Print every line of the listing below verbatim, from the first to the last.

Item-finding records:
-*-*-

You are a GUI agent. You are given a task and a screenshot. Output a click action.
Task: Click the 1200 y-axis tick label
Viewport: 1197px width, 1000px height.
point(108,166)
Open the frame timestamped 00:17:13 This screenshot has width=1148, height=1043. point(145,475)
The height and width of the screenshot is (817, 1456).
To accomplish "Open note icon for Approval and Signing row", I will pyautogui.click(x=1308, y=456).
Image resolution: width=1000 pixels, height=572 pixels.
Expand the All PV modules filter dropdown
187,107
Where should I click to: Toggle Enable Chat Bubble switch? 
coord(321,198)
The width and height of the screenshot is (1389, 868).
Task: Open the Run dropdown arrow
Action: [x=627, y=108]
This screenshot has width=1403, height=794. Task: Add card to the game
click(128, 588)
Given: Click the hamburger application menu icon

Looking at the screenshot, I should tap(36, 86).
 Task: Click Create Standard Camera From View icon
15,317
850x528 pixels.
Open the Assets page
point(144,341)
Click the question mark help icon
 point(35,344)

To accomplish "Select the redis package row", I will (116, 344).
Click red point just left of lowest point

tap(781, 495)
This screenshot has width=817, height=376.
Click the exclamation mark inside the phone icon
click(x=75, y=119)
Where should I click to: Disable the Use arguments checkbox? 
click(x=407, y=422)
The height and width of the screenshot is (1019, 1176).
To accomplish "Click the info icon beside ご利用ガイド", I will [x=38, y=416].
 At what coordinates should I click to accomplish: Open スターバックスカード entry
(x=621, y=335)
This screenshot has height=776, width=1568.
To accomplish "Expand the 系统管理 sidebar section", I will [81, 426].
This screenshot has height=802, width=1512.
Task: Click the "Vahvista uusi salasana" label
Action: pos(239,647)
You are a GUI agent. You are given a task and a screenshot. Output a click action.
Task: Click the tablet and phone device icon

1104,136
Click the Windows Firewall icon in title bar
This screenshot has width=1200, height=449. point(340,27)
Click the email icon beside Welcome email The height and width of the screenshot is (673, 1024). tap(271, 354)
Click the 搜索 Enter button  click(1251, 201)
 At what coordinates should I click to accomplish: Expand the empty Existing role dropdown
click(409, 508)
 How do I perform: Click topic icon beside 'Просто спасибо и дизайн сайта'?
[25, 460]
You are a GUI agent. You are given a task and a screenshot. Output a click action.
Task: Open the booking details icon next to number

-*-*-

## RESULT OF THE TASK
You are a GUI agent. You are given a task and a screenshot. Output a click action.
Task: Click the 1200 y-axis tick label
Viewport: 1197px width, 1000px height.
point(108,166)
Open the frame timestamped 00:17:13 This screenshot has width=1148, height=1043. point(145,475)
The height and width of the screenshot is (817, 1456).
To accomplish "Open note icon for Approval and Signing row", I will pyautogui.click(x=1308, y=456).
Image resolution: width=1000 pixels, height=572 pixels.
Expand the All PV modules filter dropdown
187,107
Where should I click to: Toggle Enable Chat Bubble switch? 
coord(321,198)
The width and height of the screenshot is (1389, 868).
Task: Open the Run dropdown arrow
Action: [x=627, y=108]
This screenshot has width=1403, height=794. Task: Add card to the game
click(128, 588)
Given: Click the hamburger application menu icon

Looking at the screenshot, I should tap(36, 86).
 Task: Click Create Standard Camera From View icon
15,317
850x528 pixels.
Open the Assets page
point(144,341)
Click the question mark help icon
 point(35,344)

To accomplish "Select the redis package row", I will (116, 344).
Click red point just left of lowest point

tap(781, 495)
This screenshot has width=817, height=376.
Click the exclamation mark inside the phone icon
click(x=75, y=119)
Where should I click to: Disable the Use arguments checkbox? 
click(x=407, y=422)
The height and width of the screenshot is (1019, 1176).
To accomplish "Click the info icon beside ご利用ガイド", I will [x=38, y=416].
 At what coordinates should I click to accomplish: Open スターバックスカード entry
(x=621, y=335)
This screenshot has height=776, width=1568.
To accomplish "Expand the 系统管理 sidebar section", I will [81, 426].
This screenshot has height=802, width=1512.
Task: Click the "Vahvista uusi salasana" label
Action: pos(239,647)
You are a GUI agent. You are given a task and a screenshot. Output a click action.
Task: Click the tablet and phone device icon

1104,136
Click the Windows Firewall icon in title bar
This screenshot has width=1200, height=449. point(340,27)
Click the email icon beside Welcome email The height and width of the screenshot is (673, 1024). tap(271, 354)
Click the 搜索 Enter button  click(1251, 201)
 At what coordinates should I click to accomplish: Expand the empty Existing role dropdown
click(409, 508)
 How do I perform: Click topic icon beside 'Просто спасибо и дизайн сайта'?
[25, 460]
You are a GUI agent. You are given a task and a screenshot. Output a click action.
Task: Open the booking details icon next to number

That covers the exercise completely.